Hurricane Evacuation: Its Impact on Nursing Home Residents with Dementia

Natural disasters challenge any organization that must put evacuation plans in place to move those who are vulnerable. Recent research suggests that those with dementia may be particularly susceptible to the impact of evacuation. Researchers fromUniversityofSouth Florida’sSchoolofAging Studiesfound that evacuation contributed significantly to increased rates of hospitalization, morbidity, and mortality of nursing home residents.

The event studied for this research was the response to Hurricane Gustav, a 2008 storm that occurred after Hurricane Katrina (2005).Because the Gulf region was especially sensitive to the importance of evacuation at this time, a much greater number of nursing homes complied with  warnings to flee the storm. The storm’s impact was far less serious than anticipated. As a result, Gustav provided an opportunity to study a storm that prompted significant evacuation but caused little disruption to residents’ lives once the storm passed. Most nursing home evacuees were never directly exposed to the hurricane and were able to return to their prior nursing home residences, i.e., avoiding relocation to a new facility after the storm.

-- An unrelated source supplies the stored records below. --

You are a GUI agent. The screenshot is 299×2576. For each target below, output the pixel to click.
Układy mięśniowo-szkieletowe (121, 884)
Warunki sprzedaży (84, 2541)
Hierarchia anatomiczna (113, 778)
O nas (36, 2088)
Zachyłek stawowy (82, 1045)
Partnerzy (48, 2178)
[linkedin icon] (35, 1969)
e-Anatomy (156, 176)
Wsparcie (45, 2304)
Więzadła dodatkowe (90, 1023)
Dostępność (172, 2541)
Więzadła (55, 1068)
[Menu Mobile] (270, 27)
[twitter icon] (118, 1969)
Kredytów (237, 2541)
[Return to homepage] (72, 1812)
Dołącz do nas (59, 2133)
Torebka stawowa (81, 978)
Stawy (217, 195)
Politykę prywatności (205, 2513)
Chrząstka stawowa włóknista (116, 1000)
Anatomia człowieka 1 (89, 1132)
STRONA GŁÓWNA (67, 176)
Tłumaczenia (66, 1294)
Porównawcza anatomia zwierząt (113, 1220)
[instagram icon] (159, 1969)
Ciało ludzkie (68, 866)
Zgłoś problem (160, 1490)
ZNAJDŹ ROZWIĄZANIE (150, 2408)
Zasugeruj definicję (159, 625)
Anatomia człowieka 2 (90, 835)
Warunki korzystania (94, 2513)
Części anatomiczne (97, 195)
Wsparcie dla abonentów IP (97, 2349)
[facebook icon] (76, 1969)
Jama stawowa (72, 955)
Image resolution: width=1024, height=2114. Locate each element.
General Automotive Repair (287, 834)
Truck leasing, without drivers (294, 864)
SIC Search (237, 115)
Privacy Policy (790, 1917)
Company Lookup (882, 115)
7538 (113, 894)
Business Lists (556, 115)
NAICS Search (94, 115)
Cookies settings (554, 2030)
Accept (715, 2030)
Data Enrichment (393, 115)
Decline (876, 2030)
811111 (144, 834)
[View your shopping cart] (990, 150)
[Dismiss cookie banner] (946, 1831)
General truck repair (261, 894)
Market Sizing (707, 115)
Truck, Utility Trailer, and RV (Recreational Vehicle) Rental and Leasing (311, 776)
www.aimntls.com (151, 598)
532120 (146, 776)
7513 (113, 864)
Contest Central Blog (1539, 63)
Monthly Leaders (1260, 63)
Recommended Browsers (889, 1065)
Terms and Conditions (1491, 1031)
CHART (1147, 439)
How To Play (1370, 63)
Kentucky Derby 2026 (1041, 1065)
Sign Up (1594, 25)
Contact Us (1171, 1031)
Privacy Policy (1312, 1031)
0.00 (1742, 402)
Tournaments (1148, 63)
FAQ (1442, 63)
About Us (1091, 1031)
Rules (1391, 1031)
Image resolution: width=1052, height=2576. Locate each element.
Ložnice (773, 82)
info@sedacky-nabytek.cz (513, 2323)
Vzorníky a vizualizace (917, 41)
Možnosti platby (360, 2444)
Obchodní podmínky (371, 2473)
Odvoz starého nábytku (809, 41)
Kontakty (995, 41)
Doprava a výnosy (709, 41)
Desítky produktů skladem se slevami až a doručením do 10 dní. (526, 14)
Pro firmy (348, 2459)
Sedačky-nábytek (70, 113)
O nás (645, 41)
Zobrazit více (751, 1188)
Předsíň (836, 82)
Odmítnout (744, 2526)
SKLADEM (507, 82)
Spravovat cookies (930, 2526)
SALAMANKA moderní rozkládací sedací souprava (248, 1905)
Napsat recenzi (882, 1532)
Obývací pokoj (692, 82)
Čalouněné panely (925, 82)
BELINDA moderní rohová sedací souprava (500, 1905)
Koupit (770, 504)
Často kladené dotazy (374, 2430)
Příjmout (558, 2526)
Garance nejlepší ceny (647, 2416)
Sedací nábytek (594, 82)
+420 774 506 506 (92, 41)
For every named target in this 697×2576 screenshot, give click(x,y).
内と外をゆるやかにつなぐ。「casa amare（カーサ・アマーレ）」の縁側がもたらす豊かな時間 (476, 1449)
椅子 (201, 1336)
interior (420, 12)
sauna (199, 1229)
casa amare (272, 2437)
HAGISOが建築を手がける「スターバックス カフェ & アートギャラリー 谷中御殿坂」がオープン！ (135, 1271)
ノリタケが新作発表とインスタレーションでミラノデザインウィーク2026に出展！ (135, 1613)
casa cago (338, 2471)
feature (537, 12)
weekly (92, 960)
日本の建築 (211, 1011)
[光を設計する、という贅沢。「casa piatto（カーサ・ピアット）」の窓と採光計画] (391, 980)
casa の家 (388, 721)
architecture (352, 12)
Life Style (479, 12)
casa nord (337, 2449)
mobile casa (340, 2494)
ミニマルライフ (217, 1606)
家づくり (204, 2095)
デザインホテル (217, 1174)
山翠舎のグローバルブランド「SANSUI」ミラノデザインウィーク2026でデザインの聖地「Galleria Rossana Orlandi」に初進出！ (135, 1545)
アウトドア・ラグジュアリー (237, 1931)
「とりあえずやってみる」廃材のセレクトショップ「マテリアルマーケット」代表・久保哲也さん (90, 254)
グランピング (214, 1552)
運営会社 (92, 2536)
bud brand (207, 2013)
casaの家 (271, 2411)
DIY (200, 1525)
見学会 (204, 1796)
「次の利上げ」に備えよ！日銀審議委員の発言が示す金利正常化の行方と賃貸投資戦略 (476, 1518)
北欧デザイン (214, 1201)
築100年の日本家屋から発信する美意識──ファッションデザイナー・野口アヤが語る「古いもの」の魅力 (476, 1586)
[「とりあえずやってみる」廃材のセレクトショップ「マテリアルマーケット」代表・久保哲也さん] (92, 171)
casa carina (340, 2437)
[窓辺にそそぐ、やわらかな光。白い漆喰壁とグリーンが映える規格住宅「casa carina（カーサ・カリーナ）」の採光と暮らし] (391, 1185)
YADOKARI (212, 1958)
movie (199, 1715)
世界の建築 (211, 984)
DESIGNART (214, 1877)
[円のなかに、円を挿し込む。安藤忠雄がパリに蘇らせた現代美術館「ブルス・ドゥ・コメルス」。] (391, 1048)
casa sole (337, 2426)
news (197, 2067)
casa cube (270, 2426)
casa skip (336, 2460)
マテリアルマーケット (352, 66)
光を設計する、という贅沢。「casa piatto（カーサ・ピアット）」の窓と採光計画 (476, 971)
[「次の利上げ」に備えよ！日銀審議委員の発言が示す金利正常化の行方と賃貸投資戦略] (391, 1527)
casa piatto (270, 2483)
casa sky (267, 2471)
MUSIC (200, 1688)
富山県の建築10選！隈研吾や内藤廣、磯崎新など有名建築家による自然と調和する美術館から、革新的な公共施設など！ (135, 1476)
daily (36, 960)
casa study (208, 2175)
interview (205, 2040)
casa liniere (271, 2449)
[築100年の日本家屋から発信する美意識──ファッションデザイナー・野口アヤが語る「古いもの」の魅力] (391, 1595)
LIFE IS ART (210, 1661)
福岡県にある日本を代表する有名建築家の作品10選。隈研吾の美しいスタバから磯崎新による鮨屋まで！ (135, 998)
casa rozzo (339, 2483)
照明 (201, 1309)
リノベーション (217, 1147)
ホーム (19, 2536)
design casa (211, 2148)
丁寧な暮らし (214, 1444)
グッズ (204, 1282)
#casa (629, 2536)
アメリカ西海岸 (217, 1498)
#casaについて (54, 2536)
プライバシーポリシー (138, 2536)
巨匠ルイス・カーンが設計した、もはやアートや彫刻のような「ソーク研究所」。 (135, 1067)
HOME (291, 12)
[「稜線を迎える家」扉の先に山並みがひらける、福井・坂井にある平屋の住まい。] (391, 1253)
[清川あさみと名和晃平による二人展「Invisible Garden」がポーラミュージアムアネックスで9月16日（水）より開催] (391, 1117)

The residents studied were Medicare-eligible nursing home residents who had resided in the nursing home for at least three months prior to Hurricane Gustav’s landfall. The nursing homes studied were those within the National Weather Service’s initial hurricane watch at 48 hours and the subsequent warning zone at 24 hours, or those in a parish or county beyond these zones where at least one nursing home was known to have evacuated..

The study’s data set included 21,255 residents at 119 nursing homes over 3 years of observation. Of these, 18 percent were severely cognitively impaired (based on a scale designed to measure cognitive status in long-term care residents). A total of 5,036 residents resided in facilities that completely evacuated prior to Hurricane Gustav’s landfall.

The percentage of residents with high CPS scores who died over the study period (at 30 days and 90 days) varied significantly between the nursing homes where residents were evacuated and those where residents weathered the storm in place. The study shows those who sheltered in place with high CPS scores had a death (within 30 days) rate of less than half of those who were evacuated (3.04 percent versus 6.72 percent); the 90-day mortality rate was also lower for those who sheltered in place (11.03 percent versus 15.01 percent).

The study shows that current disaster preparedness emphasizes maintaining the physical safety of residents, but that evacuation puts other stresses on residents with dementia beyond the immediate physical safety risk. Residents’ needs may best be met by, for example, training staff to address their mental health needs by limiting exposure to disturbing TV programming or arranging relocation to family members’ homes. Specifically, the authors urged the development and testing of interventions that will best protect residents with dementia when there is no choice but to evacuate.


Brown, L. M., D. M. Dosa, K. Thomas et al. The Effects of Evacuation on Nursing Home Residents with Dementia. American Journal of Alzheimer’s Disease & Other Dementias (2012). 27(6) 406-412.